Eur J Appl Physiol. 2012 Jan;112(1):69-78. doi: 10.1007/s00421-011-1957-5. Epub 2011 Apr 11.
This study tested the effects of low-cadence (60 rev min(-1)) uphill (Int(60)) or high-cadence (100 rev min(-1)) level-ground (Int(100)) interval training on power output (PO) during 20-min uphill (TT(up)) and flat (TT(flat)) time-trials. Eighteen male cyclists ([Formula: see text]: 58.6 ± 5.4 mL min(-1) kg(-1)) were randomly assigned to Int(60), Int(100) or a control group (Con). The interval training comprised two training sessions per week over 4 weeks, which consisted of six bouts of 5 min at the PO corresponding to the respiratory compensation point (RCP). For the control group, no interval training was conducted. A two-factor ANOVA revealed significant increases on performance measures obtained from a laboratory-graded exercise test (GXT) (P (max): 2.8 ± 3.0%; p < 0.01; PO and [Formula: see text] at RCP: 3.6 ± 6.3% and 4.7 ± 8.2%, respectively; p < 0.05; and [Formula: see text] at ventilatory threshold: 4.9 ± 5.6%; p < 0.01), with no significant group effects. Significant interactions between group and uphill and flat time-trial, pre- versus post-training on PO were observed (p < 0.05). Int(60) increased PO during both TT(up) (4.4 ± 5.3%) and TT(flat) (1.5 ± 4.5%).

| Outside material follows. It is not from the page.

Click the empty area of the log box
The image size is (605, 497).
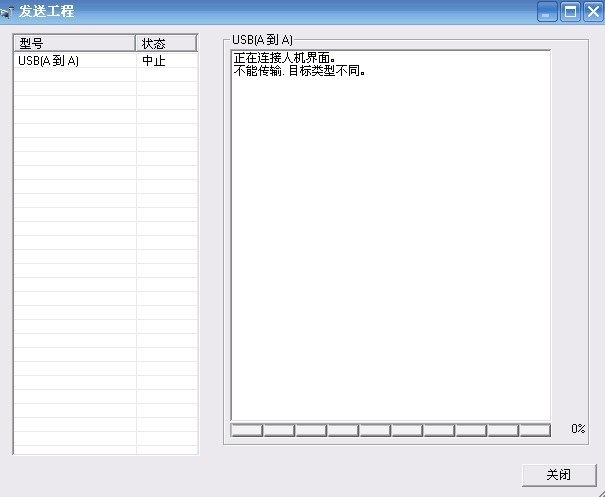tap(390, 250)
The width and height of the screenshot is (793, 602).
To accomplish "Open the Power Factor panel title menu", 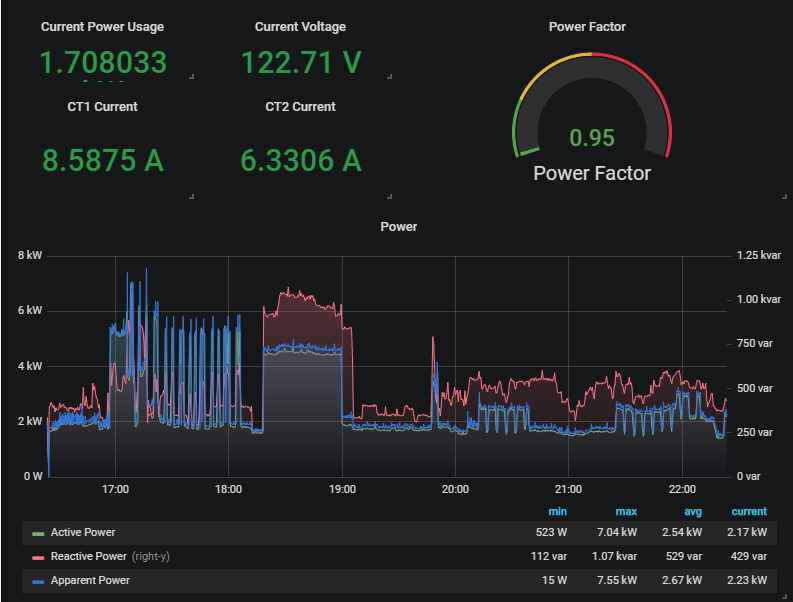I will point(587,27).
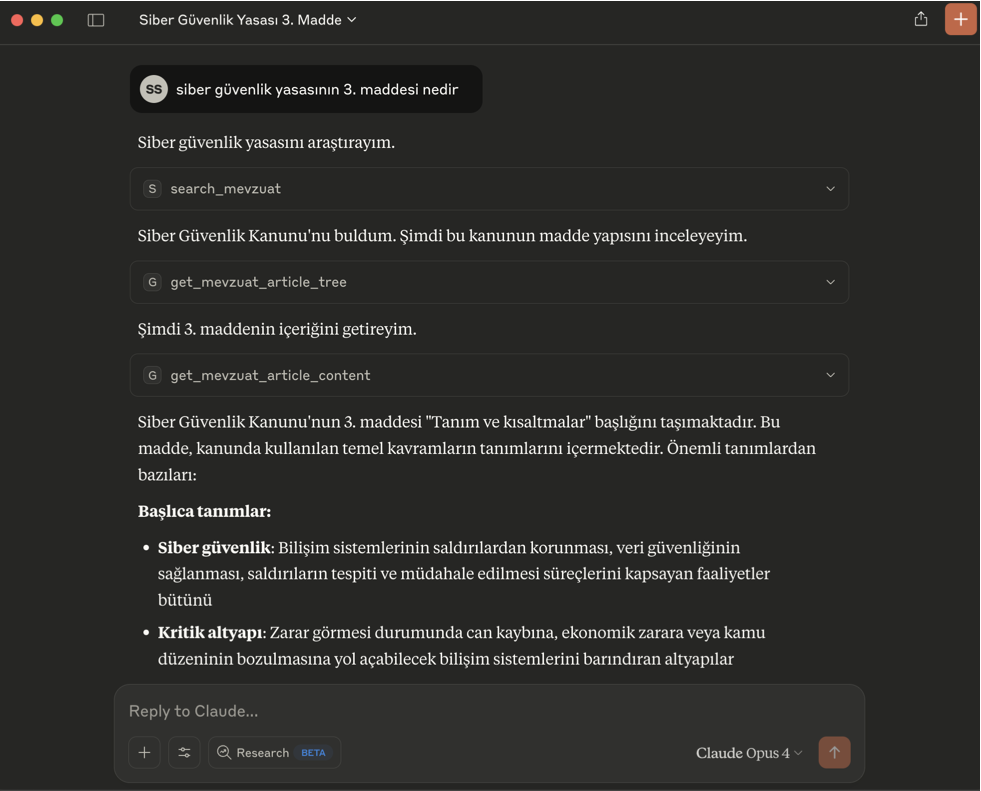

The changes were -1.3 ± 3.6, 2.6 ± 6.0% for Int(100) and 4.0 ± 4.6%, -3.5 ± 5.4% for Con during TT(up) and TT(flat), respectively. PO was significantly higher during TT(up) than TT(flat) (4.4 ± 6.0; 6.3 ± 5.6%; pre and post-training, respectively; p < 0.001). These findings suggest that higher forces during the low-cadence intervals are potentially beneficial to improve performance. In contrast to the GXT, the time-trials are ecologically valid to detect specific performance adaptations.
本研究测试了低节奏(60 转/分钟)上坡(Int(60))或高节奏(100 转/分钟)平地(Int(100))间歇训练对 20 分钟上坡(TT(up))和平地(TT(flat))计时赛期间功率输出(PO)的影响。18 名男性自行车运动员([公式:见文本]:58.6 ± 5.4 mL min(-1) kg(-1))被随机分配到 Int(60)、Int(100)或对照组(Con)。间歇训练包括每周两次,持续 4 周,包括 6 个 5 分钟的回合,在呼吸补偿点(RCP)处达到 PO。对于对照组,不进行间歇训练。双因素方差分析显示,实验室分级运动测试(GXT)的性能测量值有显著提高(最大 P(max):2.8 ± 3.0%;p < 0.01;RCP 处的 PO 和[公式:见文本]:分别为 3.6 ± 6.3%和 4.7 ± 8.2%;p < 0.05;和通气阈处的[公式:见文本]:4.9 ± 5.6%;p < 0.01),但无显著组间差异。观察到组间和上坡和平地计时赛之间以及训练前后 PO 之间存在显著的交互作用(p < 0.05)。Int(60)在 TT(up)(4.4 ± 5.3%)和 TT(flat)(1.5 ± 4.5%)期间均增加了 PO。Int(100)的变化分别为-1.3 ± 3.6、2.6 ± 6.0%,Con 分别为 4.0 ± 4.6%、-3.5 ± 5.4%,用于 TT(up)和 TT(flat)。TT(up)时的 PO 明显高于 TT(flat)(4.4 ± 6.0;6.3 ± 5.6%;分别为训练前后;p < 0.001)。这些发现表明,低节奏间隔期间的较高力可能有助于提高性能。与 GXT 相比,计时赛更能检测到特定的性能适应性。